O tratamento da litíase urinária compreende duas etapas:

  • Tratamento urgente: O alívio da dor é prioritário, recorrendo-se a anti-inflamatórios e analgésicos. A aplicação de calor local poderá aliviar a dor. Nesta fase, a ingestão de grandes quantidades de água pode ser prejudicial.


  • Tratamento não urgente: depende do tamanho do cálculo, da sua composição e das possíveis complicações que possam estar associadas. Os cálculos com diâmetro <5 mm são eliminados espontaneamente em 80 a 90% dos casos. Quando tal não acontece, ou quando apresentam dimensões superiores, devem ser removidos por fragmentação através de ultrassons (Litotrícia Extracorpórea por Ondas de Choque), ou por cirurgia.



Prevenção


Nos doentes não submetidos a tratamento, metade terá novo episódio de litíase, num período de 5 anos, por isso é fundamental prevenir a formação de novos cálculos.
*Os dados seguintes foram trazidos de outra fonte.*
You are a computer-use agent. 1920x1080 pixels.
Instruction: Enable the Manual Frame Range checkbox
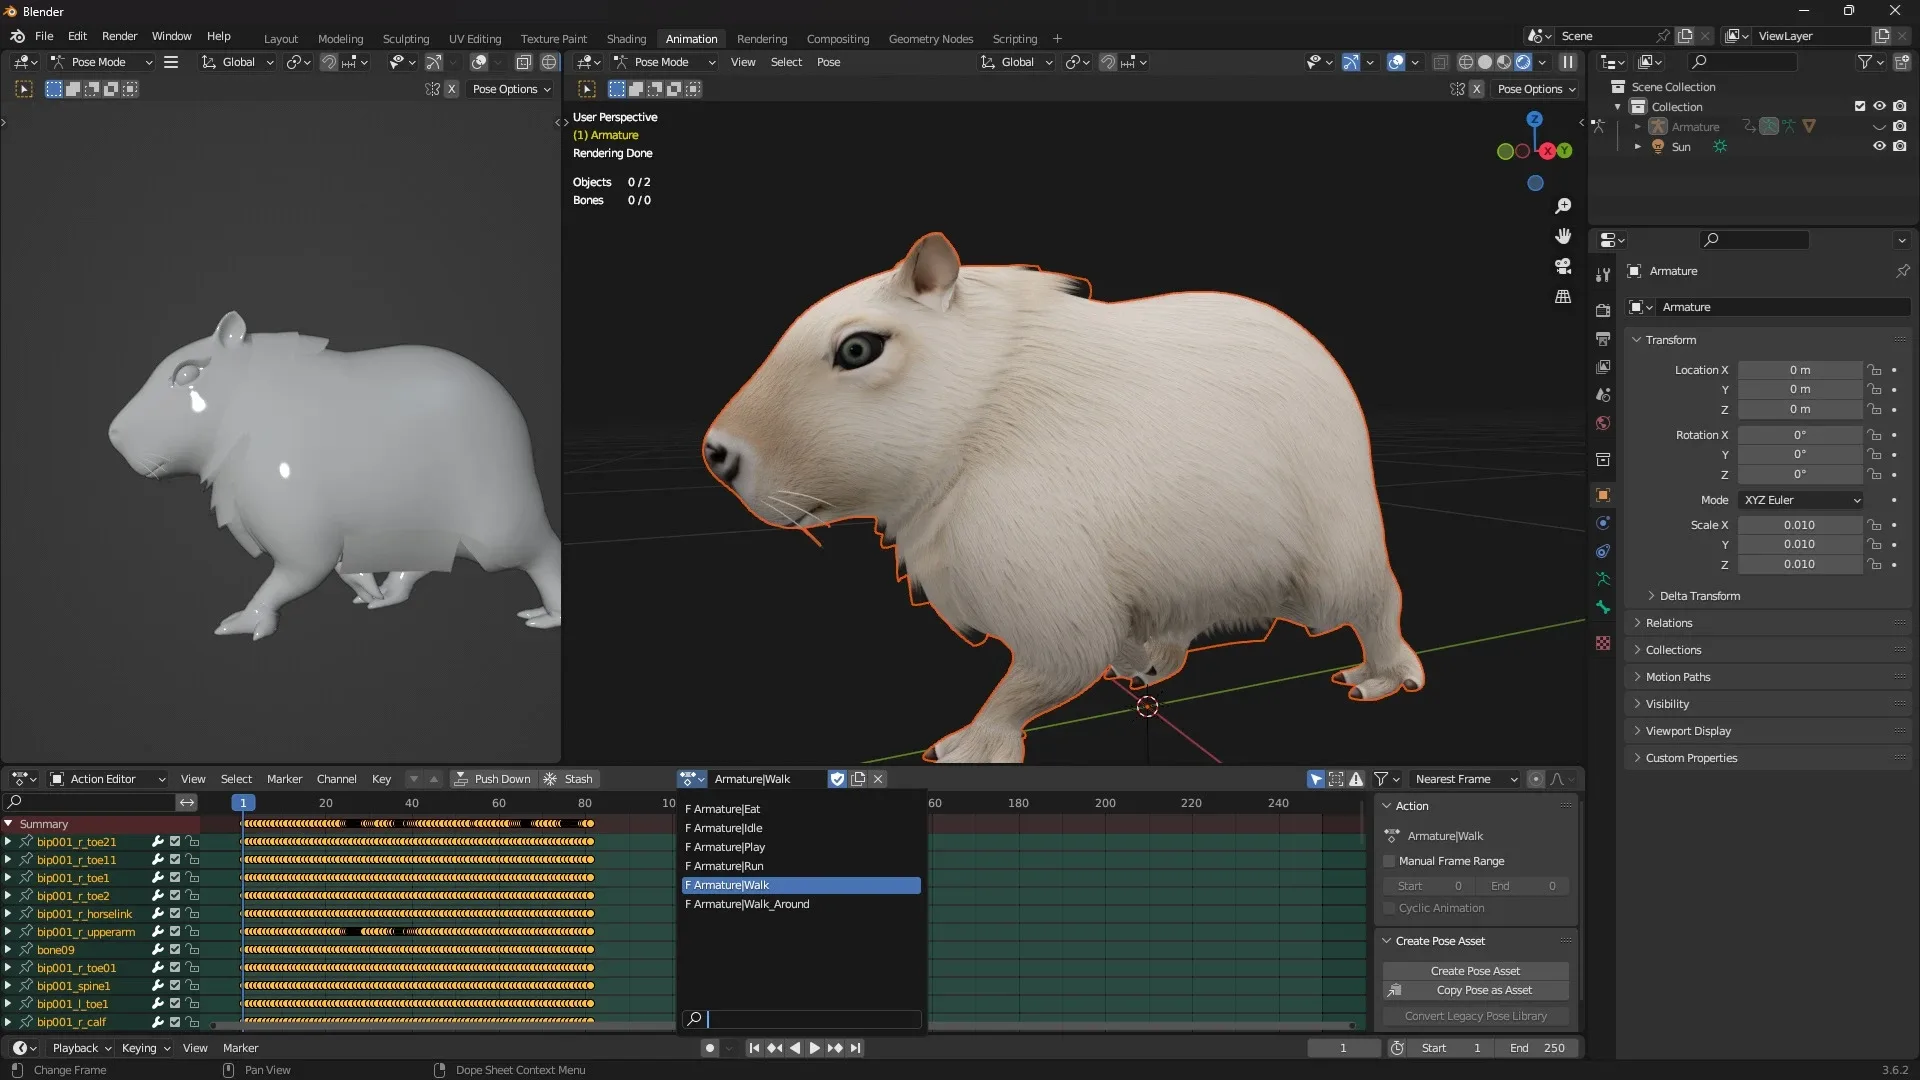tap(1389, 861)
O reforço da hidratação, com a ingestão de água em abundância (2-3 litros por dia), a diminuição da ingestão de sacarose, sódio e proteínas animais são medidas eficazes na maioria dos casos:

  • Nos cálculos de oxalato ou fosfato de cálcio: Evitar suplementos de cálcio.
  • Nos cálculos de oxalato de cálcio: Preferir alimentos ricos em potássio, como banana ou tomate, que diminuem a excreção de cálcio na urina. Evitar beterraba, espinafres, batata doce, café, chá, chocolate, frutos secos, morangos e produtos com soja. O leite e os seus derivados podem ser consumidos. Aliás, é desaconselhada a diminuição drástica da quantidade de cálcio na dieta, pois aumenta o risco de formar cálculos.
  • Nos cálculos de ácido úrico: Reduzir a ingestão de carne (porco, pato ou frango), peixes (atum, sardinha e salmão), mariscos e bebidas alcoólicas. Poderá ser importante alcalinizar a urina, o que pode ser conseguido aumentando o consumo de alimentos ricos em citrato, como limão, laranja, ou com recurso a fármacos.

Quando as medidas conservadoras não são suficientes, pode ser necessário o recurso a fármacos, em função da composição química dos cálculos renais.

Conclusão


A litíase renal é uma situação frequente, mas raramente complica.
Pode ser prevenida com medidas alimentares e aporte adequado de líquidos no dia-a-dia.
Se tiver uma crise, não beba líquidos e procure tratamento médico.